Are Stressed Youth More Likely to Socially Isolate?

Letters & Science (College of) / Psychological & Brain Sciences

Project Description

Our lab is a research site for the NIH-funded national multi-site Adolescent Brain and Cognitive Development (ABCD) Study. This study will follow 11,000 kids across 22 research sites for 10 years; we are currently in year 7 follow-up. For the parent study, we will examine multiple factors that predict child and adolescent neurodevelopment, including health behaviors and substance use patterns.

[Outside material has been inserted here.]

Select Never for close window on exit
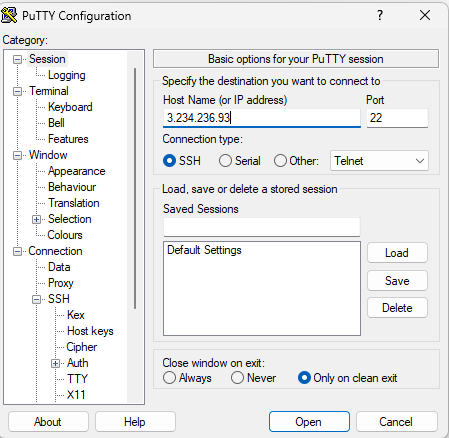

For the current SURF application, the student will examine whether youth with current high stress levels are more likely to score high on a social isolation factor based on peer relationships, peer network health, and other internalizing symptoms linked with isolation.

Tasks and Responsibilites

The student will have the opportunity to work directly on two NIH/NIDA-funded projects, the ABCD Study and RECOVER long-COVID cohort study. In addition to attending weekly laboratory meetings, they will assist with running ABCD Study research sessions, which include cognitive, psychiatric, and MRI testing. Notably, in collaboration with myself and a graduate student, the student will learn how to develop research aims and hypotheses, conduct a literature review, run appropriate statistical analysis, and scientific presentation skills with the ABCD Study database. Their research focus will be on developing a factor analysis to measure social isolation in the ABCD database, and then examine whether current stress is linked with social isolation during preadolescence.

Desired Qualifications

None listed.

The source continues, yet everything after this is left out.